▶ **Brief**
Reproduce the data below line for line, keeping every character unchanged.

▶ **Source material**
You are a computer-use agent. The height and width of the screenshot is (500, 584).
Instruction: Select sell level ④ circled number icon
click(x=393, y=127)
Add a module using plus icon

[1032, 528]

▶ **Solution for this problem**
You are a computer-use agent. The height and width of the screenshot is (500, 584).
Instruction: Select sell level ④ circled number icon
click(x=393, y=127)
Add a module using plus icon

[1032, 528]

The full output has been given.